Hi Alexander,

Regarding your following statement --
"
The only drop counter quickly increasing in the case of pure ACK flood is 
ierrors, while rx_nombuf remains zero.
"

Can you please explain the significance of "ierrors" counter since I am not 
familiar with that.

Further,  you said you have 4 queues, how many cores  are you using for polling 
the queues ? Hopefully 4 cores for one queue each without locks.
[It is absolutely critical that all 4 queues be polled]
Further, is it possible so that your application itself reports the traffic 
receive in packets per second on each queue ? [Don't try to forward the traffic 
here, simply receive and drop in your app and sample the counters every second]

Regards
-Prashant


-----Original Message-----
From: dev [mailto:dev-boun...@dpdk.org] On Behalf Of Alexander Belyakov
Sent: Friday, November 01, 2013 7:13 PM
To: dev at dpdk.org
Subject: [dpdk-dev] Surprisingly high TCP ACK packets drop counter

Hello,

we have simple test application on top of DPDK which sole purpose is to forward 
as much packets as possible. Generally we easily achieve 14.5Mpps with two 
82599EB (one as input and one as output). The only suprising exception is 
forwarding pure TCP ACK flood when performace always drops to approximately 
7Mpps.

For simplicity consider two different types of traffic:
1) TCP SYN flood is forwarded at 14.5Mpps rate,
2) pure TCP ACK flood is forwarded only at 7Mpps rate.

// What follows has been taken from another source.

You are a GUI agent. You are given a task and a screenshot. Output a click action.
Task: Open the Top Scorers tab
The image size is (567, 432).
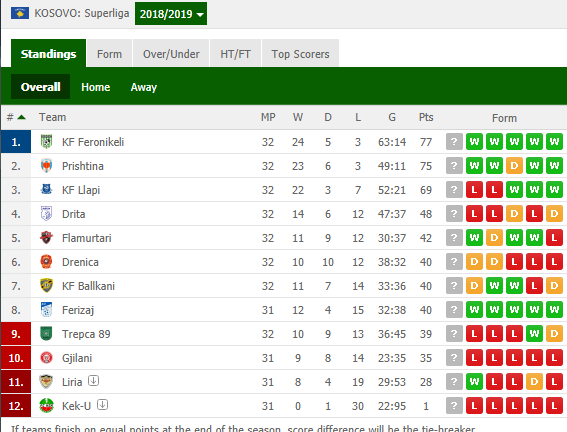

Both SYN and ACK packets have exactly the same length.

It is worth to mention, this forwarding application looks at Ethernet and IP 
headers, but never deals with L4 headers.

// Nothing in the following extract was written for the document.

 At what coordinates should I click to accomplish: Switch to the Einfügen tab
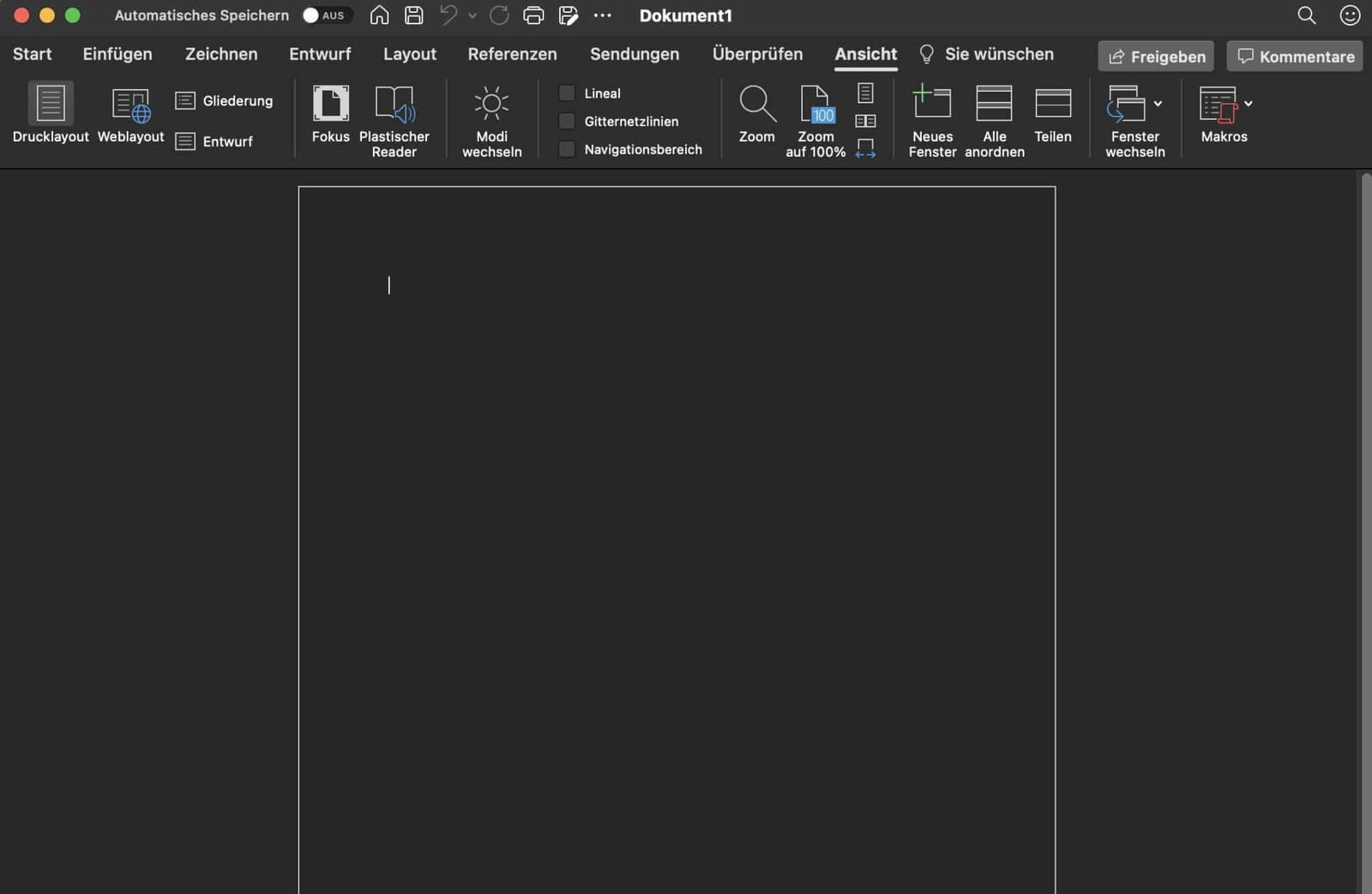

We tracked down issue to RX circuit. To be specific, there are 4 RX queues 
initialized on input port and rte_eth_stats_get() shows uniform packet 
distribution (q_ipackets) among them, while q_errors remain zero for all 
queues. The only drop counter quickly increasing in the case of pure ACK flood 
is ierrors, while rx_nombuf remains zero.

We tried different kinds of traffic generators, but always got the same
result: 7Mpps (instead of expected 14Mpps) for TCP packets with ACK flag bit 
set while all other flag bits dropped. Source IPs and ports are selected 
randomly.

Please let us know if anyone is aware of such strange behavior and where should 
we look at to narrow down the problem.